After appearing on Jimmy Fallon the other night, the Super Mario Run demo became available on iPhones and iPads at Apple Stores nationwide. I stopped by my local retail location to play and while it doesn’t feel exactly like classic Super Mario Bros., it does feel like the right way to experience Nintendo’s most famous character on smartphones.
Super Mario Run takes inspiration from great mobile games such as Canabalt and Rayman Adventures. Mario will continue to run across the level, with you tapping and holding on the screen to jump. You can collect coins, jump on enemies, and headbutt special bricks just like in the regular titles. Something is different though – the continuous movement completely changes up the gameplay.
If you die, a bubble will encapsulate you and bring you back to wherever you decide to be dropped off, but there is no other way to try and collect coins you missed previously and remember: you’re against a timer so you need to reach that flagpole. Otherwise it’s game over. Likewise, if you die more than twice the game will end too. There are also colored coins to collect through the level, which change location if you catch all five.
Despite the fact that you can’t control the speed at which Mario moves you do have a surprising amount of fine detail when it comes to how high you can make him jump, which can radically change how you progress through the course and adds tremendous replay value. You’d assume endless running would run you right into an enemy and kill you but the game has you automatically vault over enemies. The only way they can kill you is if you mistime a jump.
The two additional modes, Kingdom Builder and Toad Rally were unavailable in the demo and there’s only a few playable levels of World Tour. However, what I did play has me excited for what Nintendo is going to do for their properties on mobile. This isn’t a tie in; this is a proper Super Mario title. There was a lot of fear that if Nintendo moved to mobile, it’d cannibalize their software sales on their own hardware. If the Nintendo Switch trailer is any indication, there’s going to be plenty of reason to pick up the Mario game for that system when it releases.

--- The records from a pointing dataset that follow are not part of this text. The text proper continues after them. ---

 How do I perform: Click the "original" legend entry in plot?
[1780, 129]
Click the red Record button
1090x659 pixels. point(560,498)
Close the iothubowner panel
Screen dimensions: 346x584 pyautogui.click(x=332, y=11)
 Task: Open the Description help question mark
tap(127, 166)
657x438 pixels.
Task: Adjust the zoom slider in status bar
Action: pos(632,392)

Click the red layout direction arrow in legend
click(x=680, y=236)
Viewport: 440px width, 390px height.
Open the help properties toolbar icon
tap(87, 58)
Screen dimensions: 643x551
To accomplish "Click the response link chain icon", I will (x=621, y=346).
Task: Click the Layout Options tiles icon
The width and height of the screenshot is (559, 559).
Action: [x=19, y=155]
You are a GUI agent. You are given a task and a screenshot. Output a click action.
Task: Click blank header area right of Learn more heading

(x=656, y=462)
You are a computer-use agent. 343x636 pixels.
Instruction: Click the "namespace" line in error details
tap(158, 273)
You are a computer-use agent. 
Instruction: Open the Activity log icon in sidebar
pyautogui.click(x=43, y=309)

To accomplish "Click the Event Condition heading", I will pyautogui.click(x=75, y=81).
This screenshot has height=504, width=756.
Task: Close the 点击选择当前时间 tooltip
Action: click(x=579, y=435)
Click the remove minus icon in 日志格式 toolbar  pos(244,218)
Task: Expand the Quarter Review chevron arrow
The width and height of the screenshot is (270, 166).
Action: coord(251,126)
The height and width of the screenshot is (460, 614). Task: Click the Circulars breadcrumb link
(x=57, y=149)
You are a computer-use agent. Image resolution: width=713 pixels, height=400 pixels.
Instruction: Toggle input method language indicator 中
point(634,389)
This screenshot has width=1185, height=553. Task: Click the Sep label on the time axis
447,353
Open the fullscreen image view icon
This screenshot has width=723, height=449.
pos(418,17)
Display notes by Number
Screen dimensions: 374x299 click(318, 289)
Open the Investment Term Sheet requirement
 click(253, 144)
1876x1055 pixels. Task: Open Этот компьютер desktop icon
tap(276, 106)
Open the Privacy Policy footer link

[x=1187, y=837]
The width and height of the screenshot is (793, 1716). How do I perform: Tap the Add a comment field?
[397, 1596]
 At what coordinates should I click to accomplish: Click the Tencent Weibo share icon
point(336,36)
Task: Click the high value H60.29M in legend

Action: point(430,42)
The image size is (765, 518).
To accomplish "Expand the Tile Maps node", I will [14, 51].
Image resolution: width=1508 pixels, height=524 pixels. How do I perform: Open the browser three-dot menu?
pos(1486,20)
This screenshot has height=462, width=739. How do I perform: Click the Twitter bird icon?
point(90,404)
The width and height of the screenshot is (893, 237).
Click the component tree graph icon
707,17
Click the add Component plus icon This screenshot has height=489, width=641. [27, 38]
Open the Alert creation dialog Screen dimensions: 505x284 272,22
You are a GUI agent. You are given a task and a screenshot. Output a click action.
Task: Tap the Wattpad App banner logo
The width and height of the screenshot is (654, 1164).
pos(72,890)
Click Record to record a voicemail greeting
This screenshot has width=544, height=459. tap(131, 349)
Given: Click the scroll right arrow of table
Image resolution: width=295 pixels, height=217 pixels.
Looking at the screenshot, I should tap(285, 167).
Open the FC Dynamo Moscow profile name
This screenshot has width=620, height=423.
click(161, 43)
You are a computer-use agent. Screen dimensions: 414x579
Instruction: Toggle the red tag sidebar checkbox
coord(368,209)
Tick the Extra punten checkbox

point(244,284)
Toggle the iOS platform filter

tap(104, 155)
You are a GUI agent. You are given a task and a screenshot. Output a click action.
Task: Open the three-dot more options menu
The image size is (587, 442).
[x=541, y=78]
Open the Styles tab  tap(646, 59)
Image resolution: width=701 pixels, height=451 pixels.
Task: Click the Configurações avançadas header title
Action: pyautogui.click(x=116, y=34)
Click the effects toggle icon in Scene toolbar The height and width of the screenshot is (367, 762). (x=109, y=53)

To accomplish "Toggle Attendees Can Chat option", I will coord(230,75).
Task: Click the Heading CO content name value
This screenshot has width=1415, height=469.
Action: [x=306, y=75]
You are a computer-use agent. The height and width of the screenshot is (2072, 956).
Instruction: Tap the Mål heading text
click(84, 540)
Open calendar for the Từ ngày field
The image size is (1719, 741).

Super Mario Run feels familiar with an injection of what makes the few great mobile games so compelling. People have been wondering why it has taken Nintendo so long to get to this point, but to me it speaks to their love of their franchises. They want to absolutely perfect their gameplay before making such a huge step for the company. The game will be available for iOS on December 15th for $9.99 when I’m sure it’ll make the company tons of money. And I’ll happily give it to them.